At twenty-three, he left for the Middle East and stayed away for thirteen years. Three of those years were spent in Mecca, studying under Abu Dharr al-Harawi. He returned to Andalusia in 1047 already recognised as a scholar of the first rank, a Maliki jurist, a hadith master, a theologian, and a poet, all at once. His command of disputation became legendary.
In 1048, in a public debate in Majorca, he defeated the celebrated polymath Ibn Hazm so thoroughly that it contributed to Ibn Hazm’s exile from the island.
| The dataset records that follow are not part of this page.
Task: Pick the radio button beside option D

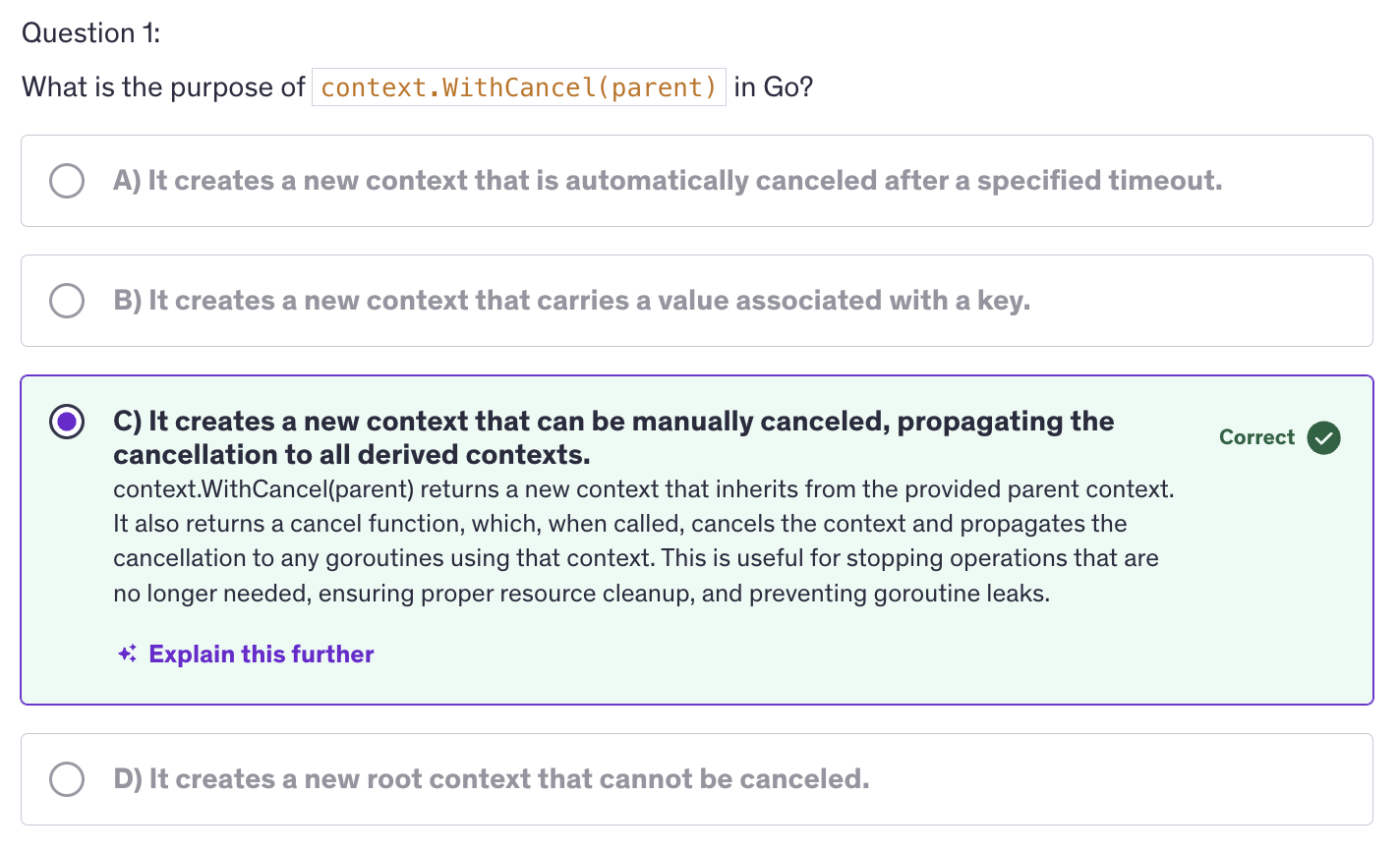Action: pos(67,779)
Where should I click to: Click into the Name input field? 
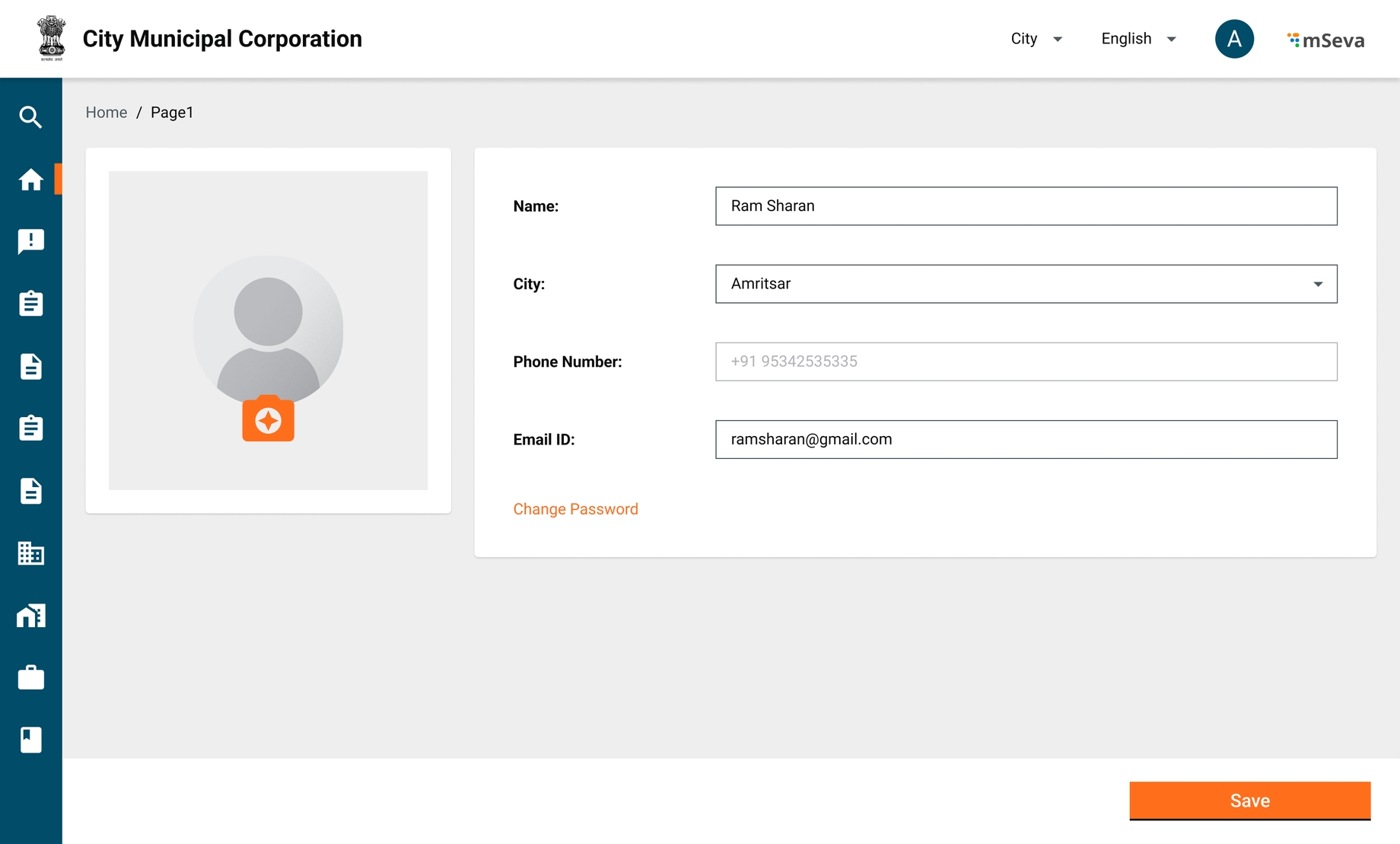coord(1026,206)
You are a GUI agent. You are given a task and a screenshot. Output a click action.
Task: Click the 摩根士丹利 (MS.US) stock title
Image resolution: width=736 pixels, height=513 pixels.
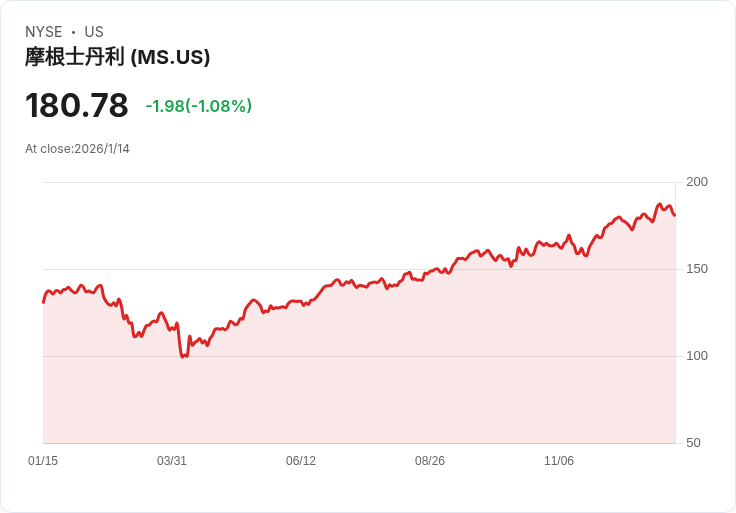point(117,57)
Ibn Hazm himself is said to have remarked that the Malikis needed no one but Al Baji and 'Abd al-Wahhab to hold their own against any opponent. Historians of the period rank Al Baji and Ibn Hazm together as the two most consequential literary minds of eleventh century Al-Andalus.
His later years took him through Murcia, Dénia, Orihuela, Valencia, and Lleida, before he settled in Zaragoza following the fall of Barbastro in 1065. Under the patronage of Ahmad al-Muqtadir, he produced his most important work, including al-Minhaj fi Tartib al-Hijaj, the first treatise written in the Islamic west on the science of juristic disputation, and al-Muntaqa, his abridged commentary on Imam Malik’s Muwatta', still studied today. He died in Almería in 1081.